Economists weigh in on Apple’s U.S. job creation claims

“Apple has made its first attempt to quantify how many American jobs can be credited to the sale of its iPads and other products, a group that includes the Apple engineers who design the devices and the drivers who deliver them — even the people who build the trucks that get them there,” Nick Wingfield reports for The New York Times. “On Friday, the company published the results of a study it commissioned saying that it had ‘created or supported’ 514,000 American jobs. The study is an effort to show that Apple’s benefit to the American job market goes far beyond the 47,000 people it directly employs here.”

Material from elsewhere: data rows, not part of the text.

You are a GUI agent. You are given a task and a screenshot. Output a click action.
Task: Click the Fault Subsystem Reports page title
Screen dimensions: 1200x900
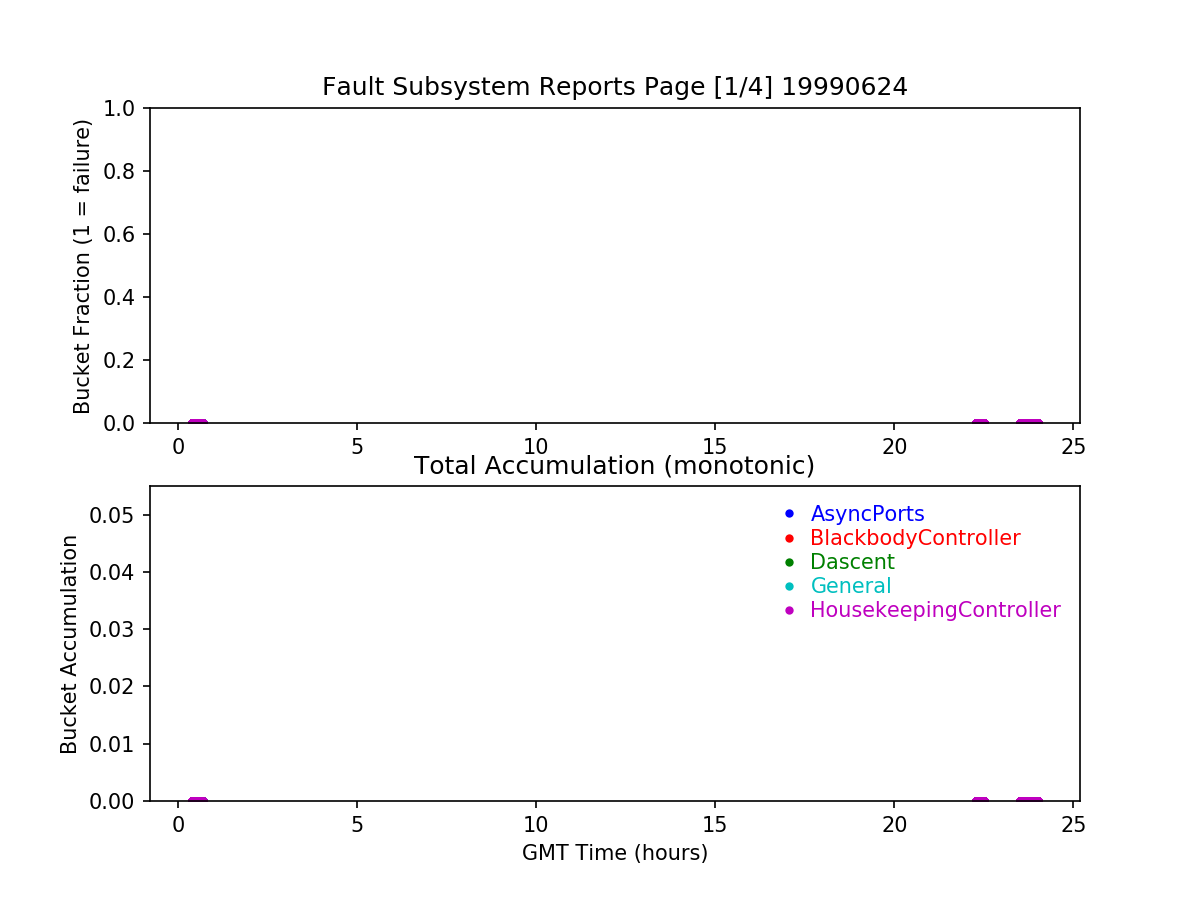[614, 87]
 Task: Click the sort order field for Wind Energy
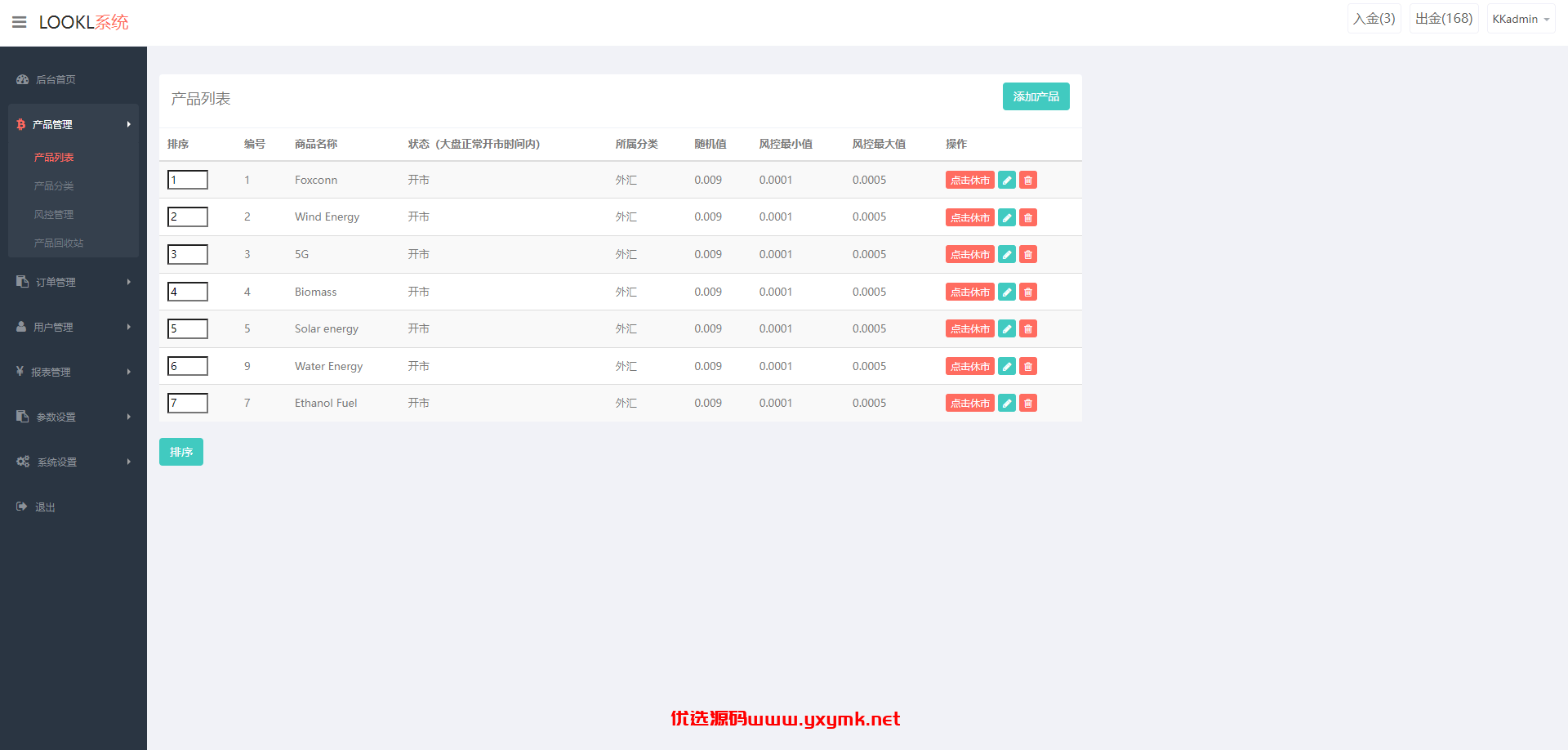click(x=188, y=217)
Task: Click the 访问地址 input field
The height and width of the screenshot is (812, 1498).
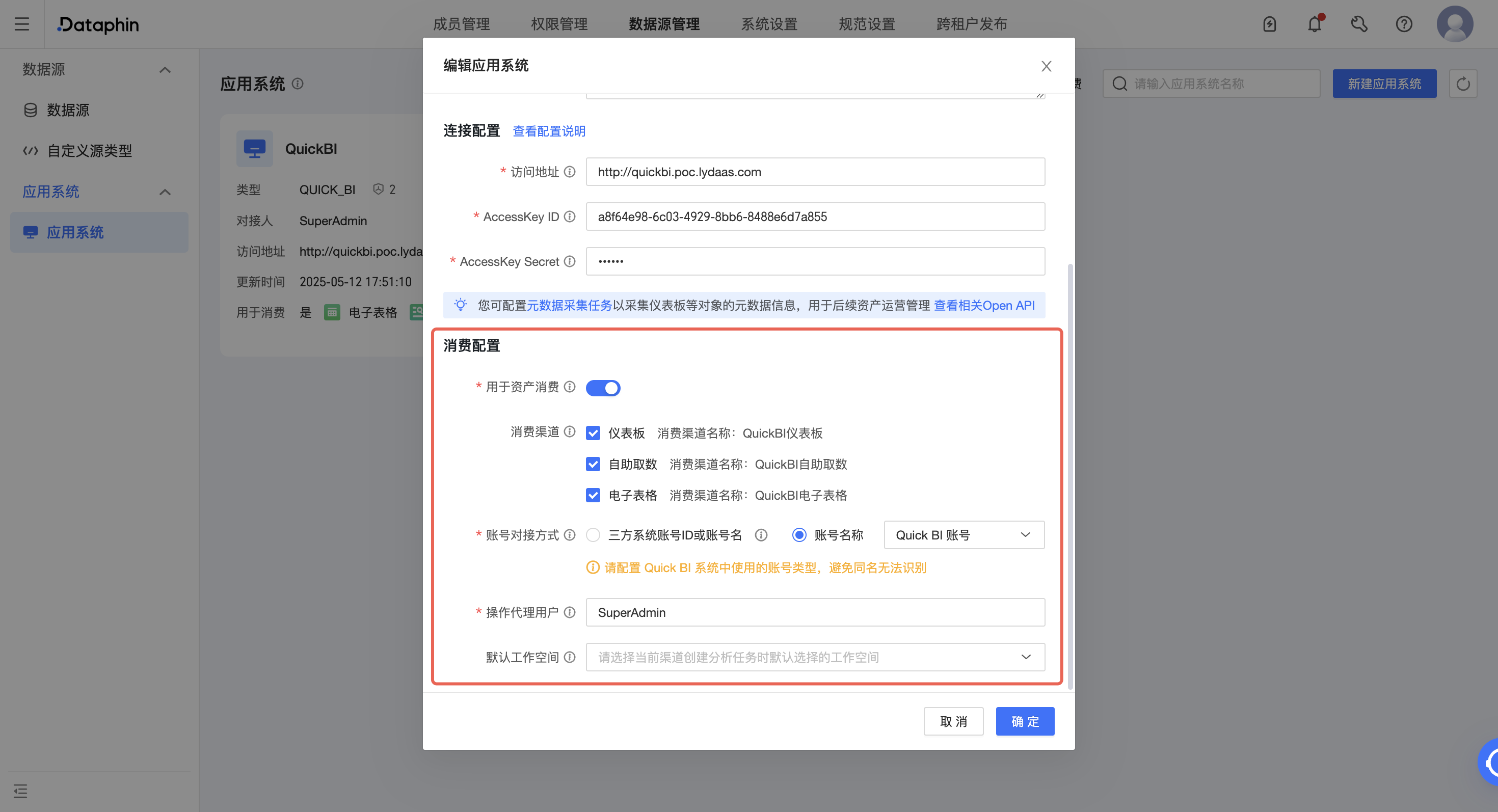Action: pos(815,172)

“The accuracy of the Apple jobs calculation in the United States may well be debated among economists for years. ‘Apple has a big effect, and big is about as precise as I can make it,’ said Gary P. Pisano, a professor of business administration at Harvard Business School. ‘It’s hard to say the exact size,’” Wingfield reports. “David Autor, an economics professor at the Massachusetts Institute of Technology, said via e-mail that the ‘entire business of claiming ‘direct and indirect’ job creation is disreputable’ because most of the workers Apple is taking credit for would have been employed elsewhere in the company’s absence. ‘But of course, they might not have been as well paid or gratified with their work,’ Mr. Autor said. “We’ll never know.”

Wingfield reports, “Mr. Autor also said that Apple should not be held accountable for employment problems in the United States. ‘Generating the conditions that give rise to high rates of employment and wage growth is the domain of policy makers, not individual companies,’ he said.”